Methods: Fifty-eight sixth-year dentistry students participated in this study. They were divided into 2 groups, g-G2010 and g-G2005. The students were instructed to perform chest compressions according to the 2010 guidelines (g-G2010; compression rate >100 times per minute and >5 cm depth), or the 2005 guidelines (g-G2005; compression rate=100 times per minute and a depth of 4 to 5 cm). Both groups were asked to compress the chest of a manikin (HeartSim 4000, Laerdal Co.) for 5 one-minute sets, with a ten-second break between each set.
Results: The average numbers of chest compressions were 114 and 105 per minute in g-G2010 and g-G2005, respectively. Both groups maintained compression rates greater than 100 per minute during the 5-minute study period. In g-G2010, chest compressions deeper than 5 cm were achieved only in 58 ± 10 compressions in the first set, and this number decreased to 50 ± 10* compressions in the second set (*p<0.01 vs. the first set). The number of compressions deeper than 4 cm decreased significantly from 108 ± 4 in the first set to 97 ± 7* per minute in the second set (* p<0.05 vs. the first set). In g-G2005, on the other hand, the number of compressions deeper than 4 cm was 97 ± 5 in the first set, and decreased to 92 ± 6 in the second set (n.s.). In the third set, the number of compressions deeper than 4 cm in g-2010 further decreased to 84 ± 7* per minute, which was significantly lower than g-2005, which was 91 ± 6 in the same time set (*p<0.05 vs. g-2005).

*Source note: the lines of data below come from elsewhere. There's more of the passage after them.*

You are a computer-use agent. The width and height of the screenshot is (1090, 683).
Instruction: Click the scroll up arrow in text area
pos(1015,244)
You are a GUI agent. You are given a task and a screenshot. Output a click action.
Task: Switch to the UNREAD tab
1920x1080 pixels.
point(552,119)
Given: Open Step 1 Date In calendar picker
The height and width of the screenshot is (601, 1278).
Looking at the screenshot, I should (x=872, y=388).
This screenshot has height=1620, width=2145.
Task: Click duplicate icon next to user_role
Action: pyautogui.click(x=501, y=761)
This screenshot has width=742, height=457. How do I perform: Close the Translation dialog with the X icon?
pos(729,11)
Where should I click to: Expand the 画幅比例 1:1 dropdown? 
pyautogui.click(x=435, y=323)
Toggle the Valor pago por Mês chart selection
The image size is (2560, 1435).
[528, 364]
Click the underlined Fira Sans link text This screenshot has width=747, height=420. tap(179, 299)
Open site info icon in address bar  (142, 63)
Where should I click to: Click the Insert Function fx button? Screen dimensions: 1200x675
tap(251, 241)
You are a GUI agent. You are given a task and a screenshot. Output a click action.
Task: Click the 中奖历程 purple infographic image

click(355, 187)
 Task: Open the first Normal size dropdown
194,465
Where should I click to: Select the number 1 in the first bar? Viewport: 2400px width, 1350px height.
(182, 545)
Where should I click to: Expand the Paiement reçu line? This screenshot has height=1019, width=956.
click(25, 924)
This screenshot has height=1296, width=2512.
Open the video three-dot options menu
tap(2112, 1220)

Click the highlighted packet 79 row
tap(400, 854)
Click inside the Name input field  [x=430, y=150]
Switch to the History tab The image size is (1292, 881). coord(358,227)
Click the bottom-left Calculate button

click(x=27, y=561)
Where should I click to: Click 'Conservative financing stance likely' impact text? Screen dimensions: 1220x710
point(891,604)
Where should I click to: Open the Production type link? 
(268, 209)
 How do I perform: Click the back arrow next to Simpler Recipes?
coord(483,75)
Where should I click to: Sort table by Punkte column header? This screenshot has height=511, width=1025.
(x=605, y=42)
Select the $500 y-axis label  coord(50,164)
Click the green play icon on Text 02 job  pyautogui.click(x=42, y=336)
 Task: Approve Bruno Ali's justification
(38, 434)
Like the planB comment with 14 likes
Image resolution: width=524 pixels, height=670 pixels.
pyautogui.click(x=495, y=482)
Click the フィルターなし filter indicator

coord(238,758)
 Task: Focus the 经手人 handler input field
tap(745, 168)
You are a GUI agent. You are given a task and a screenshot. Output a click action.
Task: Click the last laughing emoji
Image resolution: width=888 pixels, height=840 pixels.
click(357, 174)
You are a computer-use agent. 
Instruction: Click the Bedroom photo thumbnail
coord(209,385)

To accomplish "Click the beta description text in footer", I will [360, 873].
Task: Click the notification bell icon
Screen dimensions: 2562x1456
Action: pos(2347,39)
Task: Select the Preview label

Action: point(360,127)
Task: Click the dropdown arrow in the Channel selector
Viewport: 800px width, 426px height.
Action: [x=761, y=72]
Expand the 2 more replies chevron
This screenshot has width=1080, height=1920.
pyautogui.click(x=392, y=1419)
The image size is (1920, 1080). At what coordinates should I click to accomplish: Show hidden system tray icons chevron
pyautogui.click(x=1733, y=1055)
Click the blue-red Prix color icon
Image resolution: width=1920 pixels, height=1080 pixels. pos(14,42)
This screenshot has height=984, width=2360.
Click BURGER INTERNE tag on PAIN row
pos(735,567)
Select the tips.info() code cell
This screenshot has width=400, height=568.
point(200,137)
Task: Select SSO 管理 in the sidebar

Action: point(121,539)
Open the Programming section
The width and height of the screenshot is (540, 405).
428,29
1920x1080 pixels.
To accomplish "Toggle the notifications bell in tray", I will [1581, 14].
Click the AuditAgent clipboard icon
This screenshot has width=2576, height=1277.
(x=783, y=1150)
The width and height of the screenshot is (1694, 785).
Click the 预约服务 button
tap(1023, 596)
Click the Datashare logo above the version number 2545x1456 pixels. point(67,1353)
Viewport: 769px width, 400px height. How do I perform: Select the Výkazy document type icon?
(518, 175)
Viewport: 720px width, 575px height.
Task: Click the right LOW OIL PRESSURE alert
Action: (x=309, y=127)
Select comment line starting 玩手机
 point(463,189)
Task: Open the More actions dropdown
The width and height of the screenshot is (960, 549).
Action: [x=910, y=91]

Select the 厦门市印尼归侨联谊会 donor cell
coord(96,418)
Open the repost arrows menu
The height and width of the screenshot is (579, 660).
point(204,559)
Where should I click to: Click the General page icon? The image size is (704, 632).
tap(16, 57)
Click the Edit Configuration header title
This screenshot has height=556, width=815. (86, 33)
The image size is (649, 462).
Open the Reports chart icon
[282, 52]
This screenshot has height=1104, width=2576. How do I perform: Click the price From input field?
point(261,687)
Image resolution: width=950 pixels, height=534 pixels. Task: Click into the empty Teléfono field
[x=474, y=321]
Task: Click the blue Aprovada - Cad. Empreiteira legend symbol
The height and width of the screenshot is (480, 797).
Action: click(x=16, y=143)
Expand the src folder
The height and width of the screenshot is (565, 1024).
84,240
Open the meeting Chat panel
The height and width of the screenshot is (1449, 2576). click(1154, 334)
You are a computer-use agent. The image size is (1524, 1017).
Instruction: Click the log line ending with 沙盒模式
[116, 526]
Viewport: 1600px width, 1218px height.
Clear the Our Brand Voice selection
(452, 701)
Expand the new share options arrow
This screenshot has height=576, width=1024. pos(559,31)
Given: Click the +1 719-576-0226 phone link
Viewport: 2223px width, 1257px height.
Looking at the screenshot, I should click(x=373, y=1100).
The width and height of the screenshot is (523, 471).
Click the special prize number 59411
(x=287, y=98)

Conclusions: Our study demonstrated that the compression depth in g-G2010 was inadequate in half of the compressions during the first minute of CPR, and its quality degraded further thereafter. These results suggest that the recommended depth of compression in the 2010 guidelines might be difficult for lay rescuers to achieve in compression-only CPR.
- © 2012 by American Heart Association, Inc.